**WORK REQUIRED**
Among the entries below, only the lines from the one with "Click the bank building wire transfer icon" through the one with "The height and width of the screenshot is (800, 1200)." are wanted, reproduced exactly. Pictures are not wanted.

**DATA IN THIS EXERCISE**

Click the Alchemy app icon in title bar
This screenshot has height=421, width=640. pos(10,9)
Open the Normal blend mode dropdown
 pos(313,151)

---

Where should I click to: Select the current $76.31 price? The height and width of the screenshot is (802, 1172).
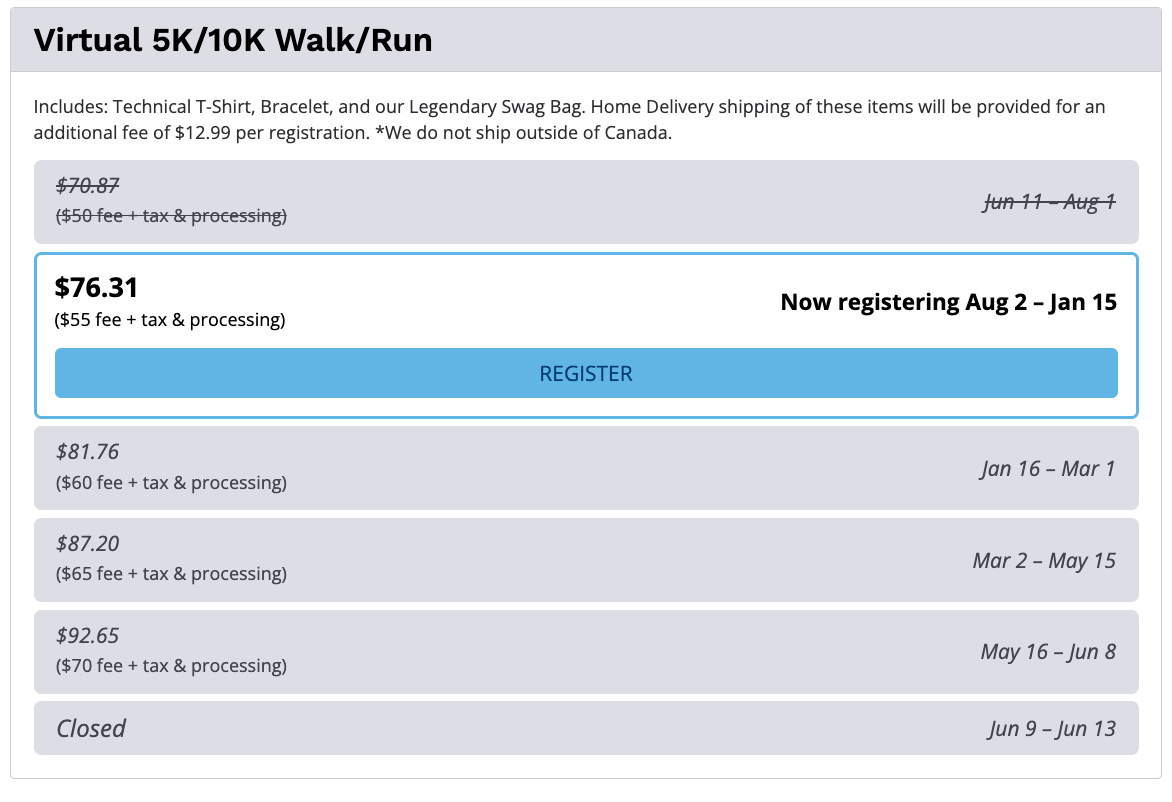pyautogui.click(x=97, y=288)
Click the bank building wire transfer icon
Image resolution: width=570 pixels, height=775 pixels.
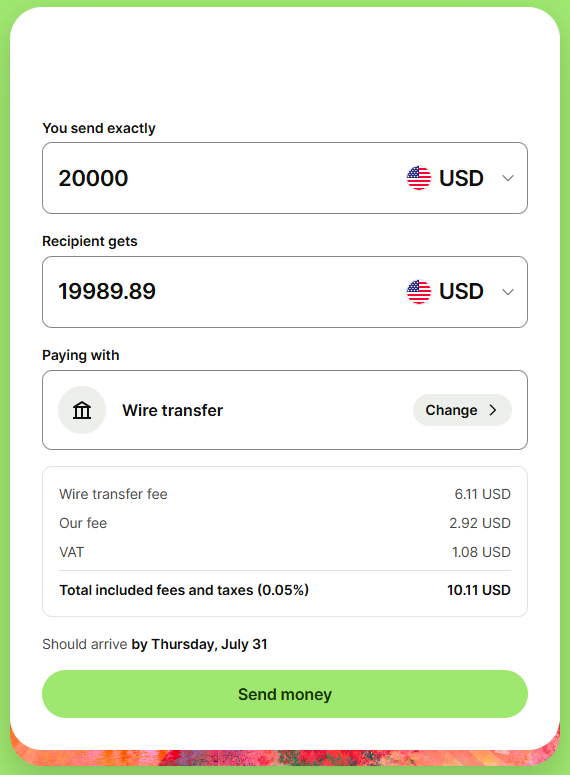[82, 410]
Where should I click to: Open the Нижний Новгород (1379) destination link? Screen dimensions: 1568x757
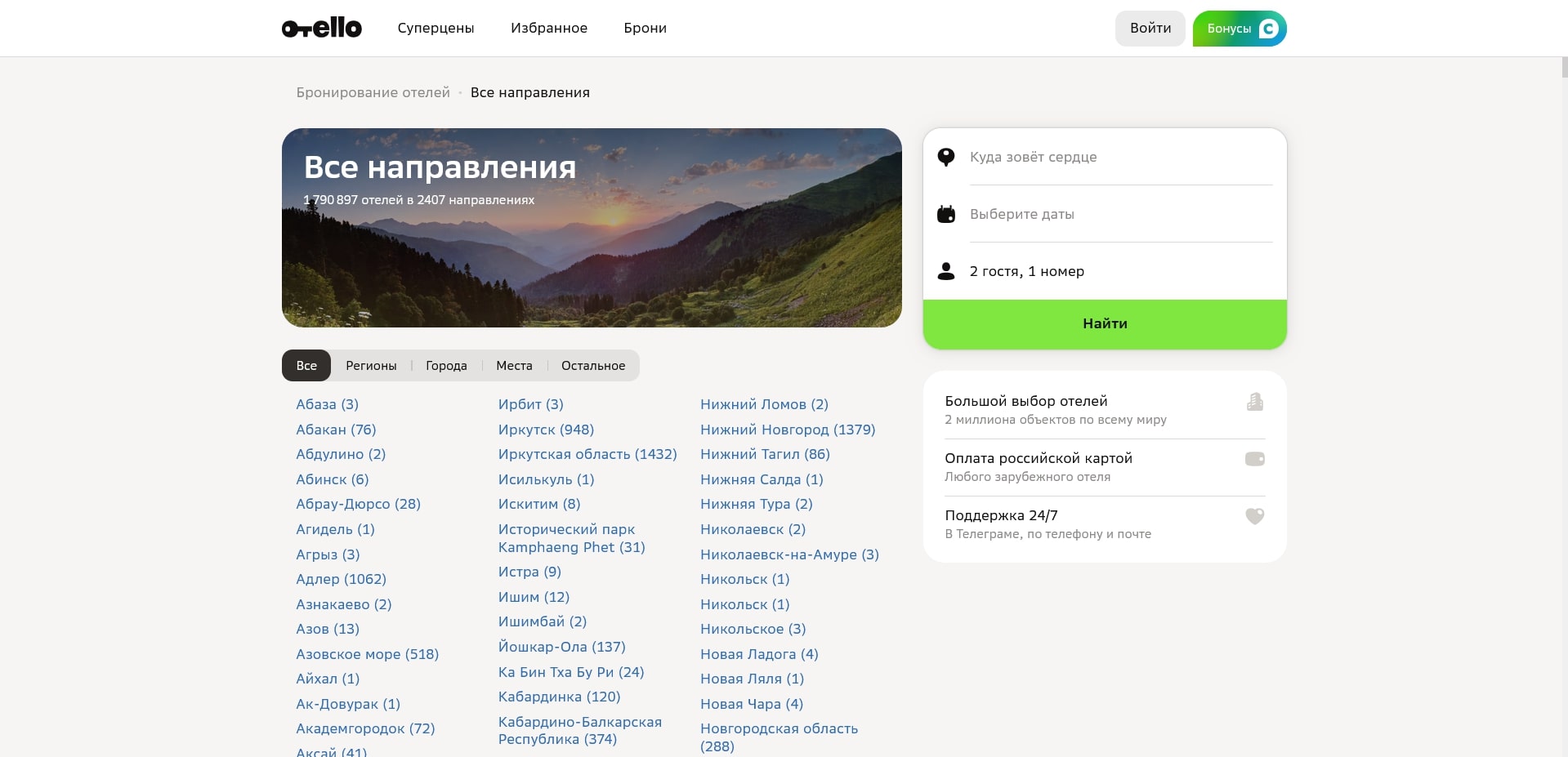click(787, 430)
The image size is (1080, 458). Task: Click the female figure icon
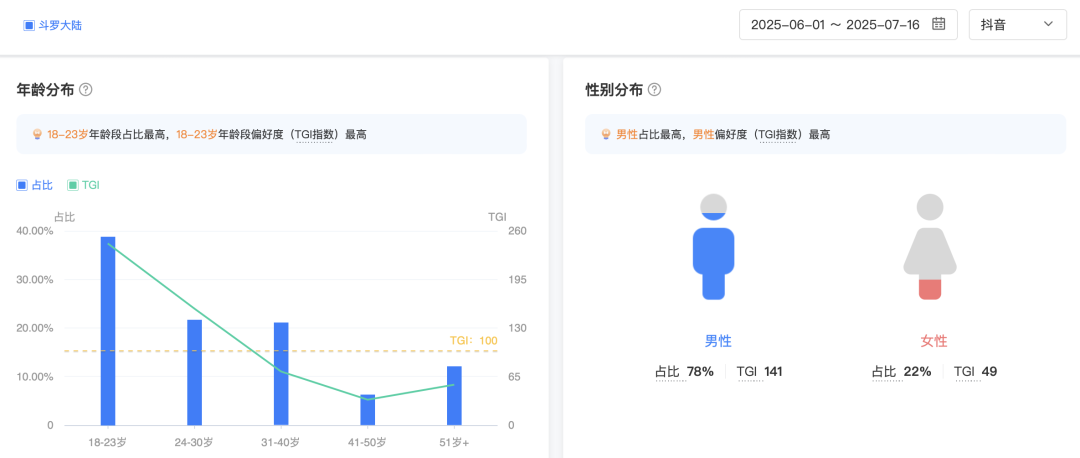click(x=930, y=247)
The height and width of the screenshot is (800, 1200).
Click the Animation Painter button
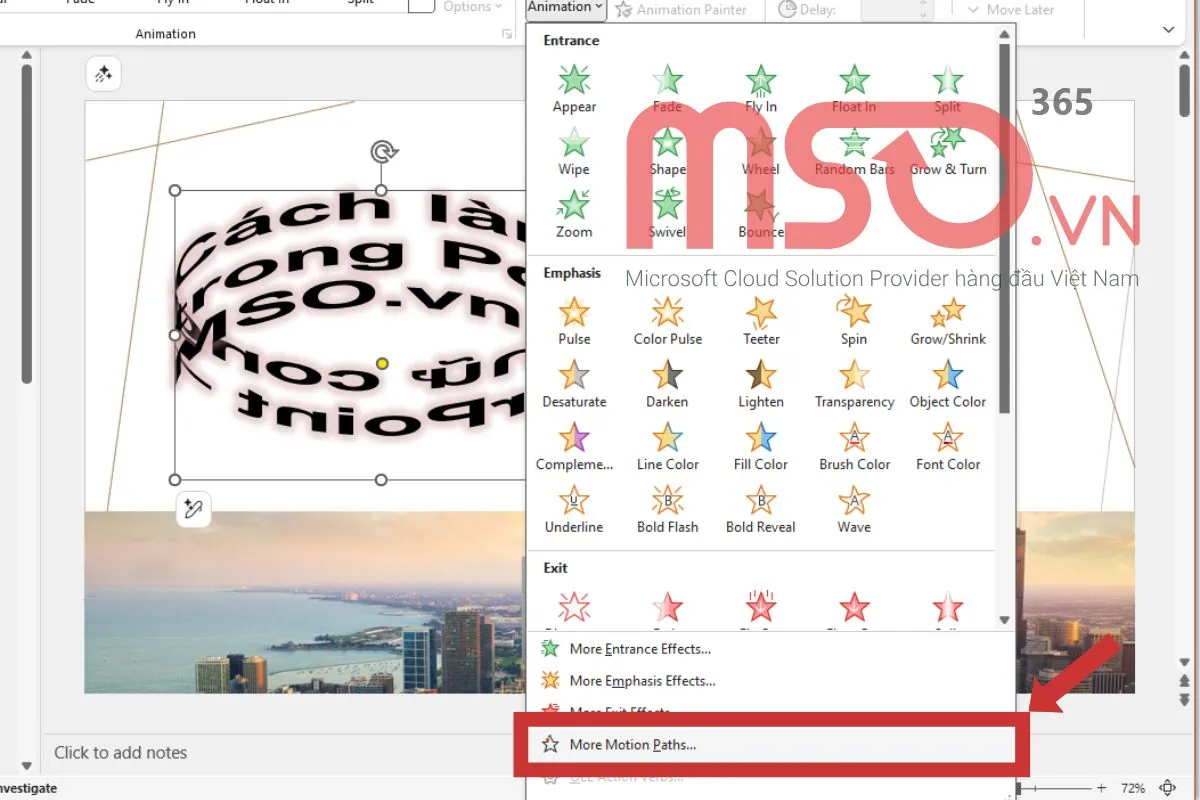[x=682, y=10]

**SOLUTION TO THE PROBLEM**
Click the bank building wire transfer icon
Image resolution: width=570 pixels, height=775 pixels.
[82, 410]
Where should I click to: Open the Нижний Новгород (1379) destination link? Screen dimensions: 1568x757
click(787, 430)
The image size is (1080, 458). Task: Click the female figure icon
click(x=930, y=247)
The height and width of the screenshot is (800, 1200).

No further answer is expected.